Awesome F# - Decision Trees – Part II
In my previous post I went over the theory behind the ID3 algorithm. Now that we got all that painful math out of the way, let’s write some code! Here is an implementation of the algorithm in F#. (It is also attached to this blog post, download it via the link at the bottom.)
open System
type Record =
{
Outlook : string
Temperature : string
Humidity : string
Wind : string
PlayTennis : bool
}
/// Given an attribute name return its value
member this.GetAttributeValue(attrName) =
match attrName with
| "Outlook" -> this.Outlook
| "Temperature" -> this.Temperature
| "Humidity" -> this.Humidity
| "Wind" -> this.Wind
| _ -> failwithf "Invalid attribute name '%s'" attrName
/// Make the %o format specifier look all pretty like
override this.ToString() =
sprintf
"{Outlook = %s, Temp = %s, Humidity = %s, Wind = %s, PlayTennis = %b}"
this.Outlook
this.Temperature
this.Humidity
this.Wind
this.PlayTennis
type DecisionTreeNode =
// Attribute name and value / child node list
| DecisionNode of string * (string * DecisionTreeNode) seq
// Decision and corresponding evidence
| Leaf of bool * Record seq
// ----------------------------------------------------------------------------
/// Return the total true, total false, and total count for a set of Records
let countClassifications data =
Seq.fold
(fun (t,f,c) item ->
match item.PlayTennis with
| true -> (t + 1, f, c + 1)
| false -> (t, f + 1, c + 1))
(0, 0, 0)
data
// ----------------------------------------------------------------------------
/// Return the theoretical number of bits required to classify the information.
/// If a 50/50 mix, returns 1, if 100% true or false returns 0.
let entropy data =
let (trueValues, falseValues, totalCount) = countClassifications data
let probTrue = (float trueValues) / (float totalCount)
let probFalse = (float falseValues) / (float totalCount)

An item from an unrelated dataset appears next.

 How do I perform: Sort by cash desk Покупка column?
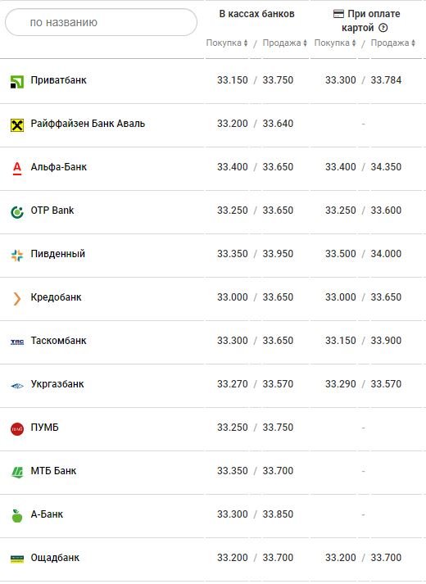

// Log2(1.0) = infinity, short circuiting this part
if trueValues = totalCount || falseValues = totalCount then
0.0
else
-probTrue * Math.Log(probTrue, 2.0) + -probFalse * Math.Log(probFalse, 2.0)

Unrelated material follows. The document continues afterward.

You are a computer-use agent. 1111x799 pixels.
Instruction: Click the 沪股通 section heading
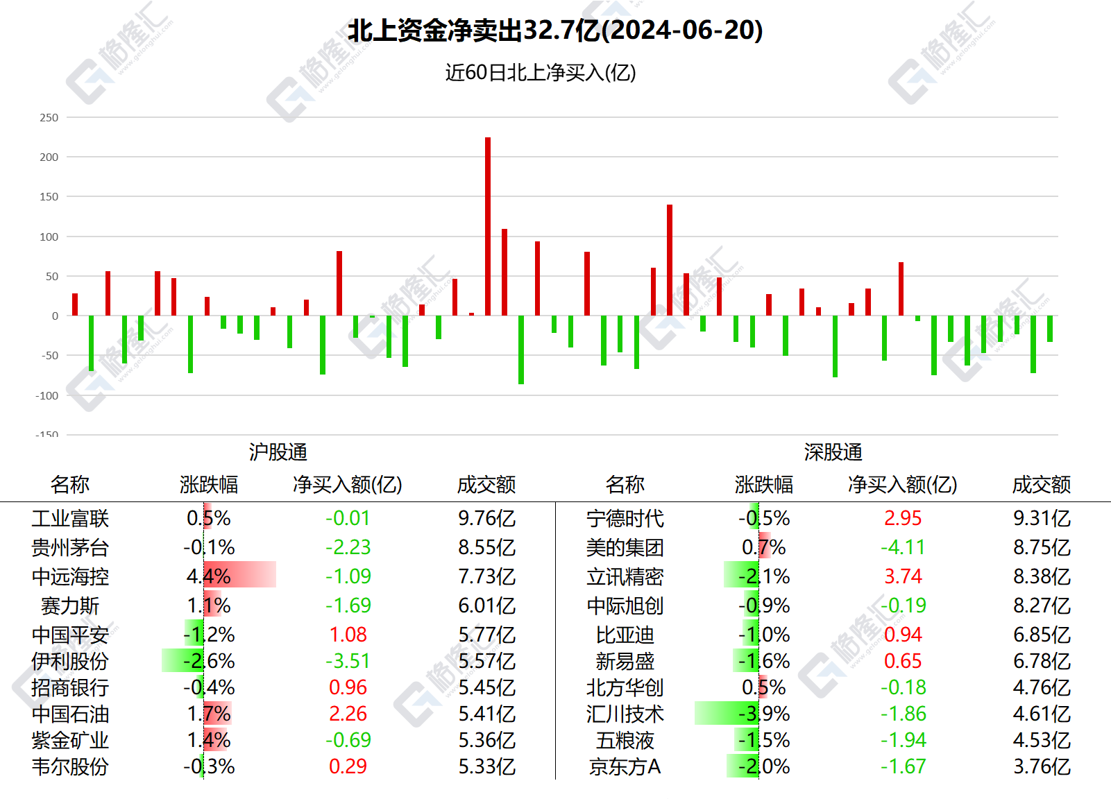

/// Given a set of data, how many bits do you save if you know the provided attribute.
let informationGain (data : Record seq) attr =
// Partition the data into new sets based on each unique value of the given attribute
// e.g. [ where Outlook = rainy ], [ where Outlook = overcast], [ ... ]
let divisionsByAttribute =
data
|> Seq.groupBy(fun item -> item.GetAttributeValue(attr))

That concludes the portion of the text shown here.